Turn every line of the records below into a Markdown table with the columns Row and Line, numbering each row and omitting blank lines.

━━━ Extracted records ━━━

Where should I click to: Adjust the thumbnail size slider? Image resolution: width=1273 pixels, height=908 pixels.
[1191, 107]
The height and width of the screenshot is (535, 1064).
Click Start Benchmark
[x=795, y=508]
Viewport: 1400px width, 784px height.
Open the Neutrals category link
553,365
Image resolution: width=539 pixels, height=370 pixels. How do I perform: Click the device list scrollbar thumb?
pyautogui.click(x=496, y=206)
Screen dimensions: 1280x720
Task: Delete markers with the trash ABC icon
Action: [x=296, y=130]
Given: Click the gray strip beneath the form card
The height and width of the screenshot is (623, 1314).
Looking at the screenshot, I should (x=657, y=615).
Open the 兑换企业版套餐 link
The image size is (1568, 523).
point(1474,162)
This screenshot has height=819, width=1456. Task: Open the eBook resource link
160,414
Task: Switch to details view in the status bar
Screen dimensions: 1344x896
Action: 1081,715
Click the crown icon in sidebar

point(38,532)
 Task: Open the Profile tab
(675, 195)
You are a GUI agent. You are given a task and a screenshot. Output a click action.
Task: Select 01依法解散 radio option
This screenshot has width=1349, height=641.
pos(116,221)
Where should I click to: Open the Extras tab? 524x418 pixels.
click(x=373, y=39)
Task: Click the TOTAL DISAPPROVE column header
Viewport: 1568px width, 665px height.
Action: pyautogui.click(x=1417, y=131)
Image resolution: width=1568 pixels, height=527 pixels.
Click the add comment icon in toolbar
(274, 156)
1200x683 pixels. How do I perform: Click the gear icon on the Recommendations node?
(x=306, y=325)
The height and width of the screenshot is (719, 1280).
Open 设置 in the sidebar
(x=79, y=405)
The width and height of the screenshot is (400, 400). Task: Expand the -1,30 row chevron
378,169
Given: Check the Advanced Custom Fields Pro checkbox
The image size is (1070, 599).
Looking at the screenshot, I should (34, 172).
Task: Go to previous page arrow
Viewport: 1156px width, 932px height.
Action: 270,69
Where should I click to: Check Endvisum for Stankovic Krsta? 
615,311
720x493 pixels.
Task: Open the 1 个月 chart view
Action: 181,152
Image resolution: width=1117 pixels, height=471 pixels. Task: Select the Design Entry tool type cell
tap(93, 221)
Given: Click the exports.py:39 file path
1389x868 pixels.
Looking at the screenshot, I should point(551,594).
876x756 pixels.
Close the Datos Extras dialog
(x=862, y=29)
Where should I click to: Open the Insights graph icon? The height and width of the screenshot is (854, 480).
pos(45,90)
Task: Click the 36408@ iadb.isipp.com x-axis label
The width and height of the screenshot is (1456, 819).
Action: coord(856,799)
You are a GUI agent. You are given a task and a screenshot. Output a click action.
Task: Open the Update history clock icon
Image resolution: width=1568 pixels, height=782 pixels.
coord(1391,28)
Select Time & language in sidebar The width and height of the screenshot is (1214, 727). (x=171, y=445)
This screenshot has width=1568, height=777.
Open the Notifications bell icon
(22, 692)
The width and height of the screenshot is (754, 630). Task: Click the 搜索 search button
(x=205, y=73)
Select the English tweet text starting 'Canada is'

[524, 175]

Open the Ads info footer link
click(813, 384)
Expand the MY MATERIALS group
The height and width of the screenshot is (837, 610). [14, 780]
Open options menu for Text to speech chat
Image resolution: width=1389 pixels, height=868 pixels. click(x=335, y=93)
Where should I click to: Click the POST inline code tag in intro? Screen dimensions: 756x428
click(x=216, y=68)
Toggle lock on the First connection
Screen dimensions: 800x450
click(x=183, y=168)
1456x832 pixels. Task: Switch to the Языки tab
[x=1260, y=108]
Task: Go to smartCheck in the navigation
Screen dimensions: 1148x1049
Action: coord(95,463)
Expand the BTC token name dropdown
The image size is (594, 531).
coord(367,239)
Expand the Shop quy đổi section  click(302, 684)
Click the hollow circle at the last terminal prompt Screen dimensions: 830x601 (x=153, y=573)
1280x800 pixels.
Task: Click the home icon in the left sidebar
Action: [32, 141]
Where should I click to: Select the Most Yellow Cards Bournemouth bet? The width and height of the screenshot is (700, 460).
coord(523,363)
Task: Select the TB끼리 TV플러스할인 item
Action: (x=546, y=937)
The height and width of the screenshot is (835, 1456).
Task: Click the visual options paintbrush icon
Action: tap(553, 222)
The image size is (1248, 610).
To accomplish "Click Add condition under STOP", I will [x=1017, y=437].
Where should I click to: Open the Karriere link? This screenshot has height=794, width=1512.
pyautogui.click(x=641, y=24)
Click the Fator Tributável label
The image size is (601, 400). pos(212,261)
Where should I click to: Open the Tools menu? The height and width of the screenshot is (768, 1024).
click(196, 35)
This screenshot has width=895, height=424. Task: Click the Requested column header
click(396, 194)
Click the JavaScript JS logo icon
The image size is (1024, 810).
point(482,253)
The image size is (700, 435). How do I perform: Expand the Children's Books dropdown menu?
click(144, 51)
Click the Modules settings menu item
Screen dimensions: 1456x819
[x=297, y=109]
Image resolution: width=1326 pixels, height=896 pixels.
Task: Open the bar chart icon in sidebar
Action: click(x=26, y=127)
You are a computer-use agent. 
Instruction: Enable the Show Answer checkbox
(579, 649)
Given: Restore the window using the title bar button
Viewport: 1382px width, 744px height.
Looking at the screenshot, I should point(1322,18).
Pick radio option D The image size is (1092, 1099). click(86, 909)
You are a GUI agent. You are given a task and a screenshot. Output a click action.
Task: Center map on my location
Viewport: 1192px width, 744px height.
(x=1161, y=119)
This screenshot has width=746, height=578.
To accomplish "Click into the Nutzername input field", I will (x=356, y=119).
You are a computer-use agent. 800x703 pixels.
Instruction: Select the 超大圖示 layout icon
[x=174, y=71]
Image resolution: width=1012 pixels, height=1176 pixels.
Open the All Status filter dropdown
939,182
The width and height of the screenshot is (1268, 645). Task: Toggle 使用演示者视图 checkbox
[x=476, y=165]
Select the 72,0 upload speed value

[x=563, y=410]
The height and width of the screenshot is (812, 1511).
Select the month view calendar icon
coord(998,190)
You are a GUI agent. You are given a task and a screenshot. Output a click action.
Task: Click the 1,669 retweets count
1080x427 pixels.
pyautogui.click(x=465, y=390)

━━━

» **Complete answer**
| Row | Line |
|---|---|
| 1 | Where should I click to: Adjust the thumbnail size slider? Image resolution: width=1273 pixels, height=908 pixels. |
| 2 | [1191, 107] |
| 3 | The height and width of the screenshot is (535, 1064). |
| 4 | Click Start Benchmark |
| 5 | [x=795, y=508] |
| 6 | Viewport: 1400px width, 784px height. |
| 7 | Open the Neutrals category link |
| 8 | 553,365 |
| 9 | Image resolution: width=539 pixels, height=370 pixels. How do I perform: Click the device list scrollbar thumb? |
| 10 | pyautogui.click(x=496, y=206) |
| 11 | Screen dimensions: 1280x720 |
| 12 | Task: Delete markers with the trash ABC icon |
| 13 | Action: [x=296, y=130] |
| 14 | Given: Click the gray strip beneath the form card |
| 15 | The height and width of the screenshot is (623, 1314). |
| 16 | Looking at the screenshot, I should (x=657, y=615). |
| 17 | Open the 兑换企业版套餐 link |
| 18 | The image size is (1568, 523). |
| 19 | point(1474,162) |
| 20 | This screenshot has height=819, width=1456. Task: Open the eBook resource link |
| 21 | 160,414 |
| 22 | Task: Switch to details view in the status bar |
| 23 | Screen dimensions: 1344x896 |
| 24 | Action: 1081,715 |
| 25 | Click the crown icon in sidebar |
| 26 | point(38,532) |
| 27 |  Task: Open the Profile tab |
| 28 | (675, 195) |
| 29 | You are a GUI agent. You are given a task and a screenshot. Output a click action. |
| 30 | Task: Select 01依法解散 radio option |
| 31 | This screenshot has width=1349, height=641. |
| 32 | pos(116,221) |
| 33 | Where should I click to: Open the Extras tab? 524x418 pixels. |
| 34 | click(x=373, y=39) |
| 35 | Task: Click the TOTAL DISAPPROVE column header |
| 36 | Viewport: 1568px width, 665px height. |
| 37 | Action: pyautogui.click(x=1417, y=131) |
| 38 | Image resolution: width=1568 pixels, height=527 pixels. |
| 39 | Click the add comment icon in toolbar |
| 40 | (274, 156) |
| 41 | 1200x683 pixels. How do I perform: Click the gear icon on the Recommendations node? |
| 42 | (x=306, y=325) |
| 43 | The height and width of the screenshot is (719, 1280). |
| 44 | Open 设置 in the sidebar |
| 45 | (x=79, y=405) |
| 46 | The width and height of the screenshot is (400, 400). Task: Expand the -1,30 row chevron |
| 47 | 378,169 |
| 48 | Given: Check the Advanced Custom Fields Pro checkbox |
| 49 | The image size is (1070, 599). |
| 50 | Looking at the screenshot, I should (34, 172). |
| 51 | Task: Go to previous page arrow |
| 52 | Viewport: 1156px width, 932px height. |
| 53 | Action: 270,69 |
| 54 | Where should I click to: Check Endvisum for Stankovic Krsta?  |
| 55 | 615,311 |
| 56 | 720x493 pixels. |
| 57 | Task: Open the 1 个月 chart view |
| 58 | Action: 181,152 |
| 59 | Image resolution: width=1117 pixels, height=471 pixels. Task: Select the Design Entry tool type cell |
| 60 | tap(93, 221) |
| 61 | Given: Click the exports.py:39 file path |
| 62 | 1389x868 pixels. |
| 63 | Looking at the screenshot, I should point(551,594). |
| 64 | 876x756 pixels. |
| 65 | Close the Datos Extras dialog |
| 66 | (x=862, y=29) |
| 67 | Where should I click to: Open the Insights graph icon? The height and width of the screenshot is (854, 480). |
| 68 | pos(45,90) |
| 69 | Task: Click the 36408@ iadb.isipp.com x-axis label |
| 70 | The width and height of the screenshot is (1456, 819). |
| 71 | Action: coord(856,799) |
| 72 | You are a GUI agent. You are given a task and a screenshot. Output a click action. |
| 73 | Task: Open the Update history clock icon |
| 74 | Image resolution: width=1568 pixels, height=782 pixels. |
| 75 | coord(1391,28) |
| 76 | Select Time & language in sidebar The width and height of the screenshot is (1214, 727). (x=171, y=445) |
| 77 | This screenshot has width=1568, height=777. |
| 78 | Open the Notifications bell icon |
| 79 | (22, 692) |
| 80 | The width and height of the screenshot is (754, 630). Task: Click the 搜索 search button |
| 81 | (x=205, y=73) |
| 82 | Select the English tweet text starting 'Canada is' |
| 83 | [524, 175] |
| 84 | Open the Ads info footer link |
| 85 | click(813, 384) |
| 86 | Expand the MY MATERIALS group |
| 87 | The height and width of the screenshot is (837, 610). [14, 780] |
| 88 | Open options menu for Text to speech chat |
| 89 | Image resolution: width=1389 pixels, height=868 pixels. click(x=335, y=93) |
| 90 | Where should I click to: Click the POST inline code tag in intro? Screen dimensions: 756x428 |
| 91 | click(x=216, y=68) |
| 92 | Toggle lock on the First connection |
| 93 | Screen dimensions: 800x450 |
| 94 | click(x=183, y=168) |
| 95 | 1456x832 pixels. Task: Switch to the Языки tab |
| 96 | [x=1260, y=108] |
| 97 | Task: Go to smartCheck in the navigation |
| 98 | Screen dimensions: 1148x1049 |
| 99 | Action: coord(95,463) |
| 100 | Expand the BTC token name dropdown |
| 101 | The image size is (594, 531). |
| 102 | coord(367,239) |
| 103 | Expand the Shop quy đổi section  click(302, 684) |
| 104 | Click the hollow circle at the last terminal prompt Screen dimensions: 830x601 (x=153, y=573) |
| 105 | 1280x800 pixels. |
| 106 | Task: Click the home icon in the left sidebar |
| 107 | Action: [32, 141] |
| 108 | Where should I click to: Select the Most Yellow Cards Bournemouth bet? The width and height of the screenshot is (700, 460). |
| 109 | coord(523,363) |
| 110 | Task: Select the TB끼리 TV플러스할인 item |
| 111 | Action: (x=546, y=937) |
| 112 | The height and width of the screenshot is (835, 1456). |
| 113 | Task: Click the visual options paintbrush icon |
| 114 | Action: tap(553, 222) |
| 115 | The image size is (1248, 610). |
| 116 | To accomplish "Click Add condition under STOP", I will [x=1017, y=437]. |
| 117 | Where should I click to: Open the Karriere link? This screenshot has height=794, width=1512. |
| 118 | pyautogui.click(x=641, y=24) |
| 119 | Click the Fator Tributável label |
| 120 | The image size is (601, 400). pos(212,261) |
| 121 | Where should I click to: Open the Tools menu? The height and width of the screenshot is (768, 1024). |
| 122 | click(196, 35) |
| 123 | This screenshot has width=895, height=424. Task: Click the Requested column header |
| 124 | click(396, 194) |
| 125 | Click the JavaScript JS logo icon |
| 126 | The image size is (1024, 810). |
| 127 | point(482,253) |
| 128 | The image size is (700, 435). How do I perform: Expand the Children's Books dropdown menu? |
| 129 | click(144, 51) |
| 130 | Click the Modules settings menu item |
| 131 | Screen dimensions: 1456x819 |
| 132 | [x=297, y=109] |
| 133 | Image resolution: width=1326 pixels, height=896 pixels. |
| 134 | Task: Open the bar chart icon in sidebar |
| 135 | Action: click(x=26, y=127) |
| 136 | You are a computer-use agent.  |
| 137 | Instruction: Enable the Show Answer checkbox |
| 138 | (579, 649) |
| 139 | Given: Restore the window using the title bar button |
| 140 | Viewport: 1382px width, 744px height. |
| 141 | Looking at the screenshot, I should point(1322,18). |
| 142 | Pick radio option D The image size is (1092, 1099). click(86, 909) |
| 143 | You are a GUI agent. You are given a task and a screenshot. Output a click action. |
| 144 | Task: Center map on my location |
| 145 | Viewport: 1192px width, 744px height. |
| 146 | (x=1161, y=119) |
| 147 | This screenshot has width=746, height=578. |
| 148 | To accomplish "Click into the Nutzername input field", I will (x=356, y=119). |
| 149 | You are a computer-use agent. 800x703 pixels. |
| 150 | Instruction: Select the 超大圖示 layout icon |
| 151 | [x=174, y=71] |
| 152 | Image resolution: width=1012 pixels, height=1176 pixels. |
| 153 | Open the All Status filter dropdown |
| 154 | 939,182 |
| 155 | The width and height of the screenshot is (1268, 645). Task: Toggle 使用演示者视图 checkbox |
| 156 | [x=476, y=165] |
| 157 | Select the 72,0 upload speed value |
| 158 | [x=563, y=410] |
| 159 | The height and width of the screenshot is (812, 1511). |
| 160 | Select the month view calendar icon |
| 161 | coord(998,190) |
| 162 | You are a GUI agent. You are given a task and a screenshot. Output a click action. |
| 163 | Task: Click the 1,669 retweets count |
| 164 | 1080x427 pixels. |
| 165 | pyautogui.click(x=465, y=390) |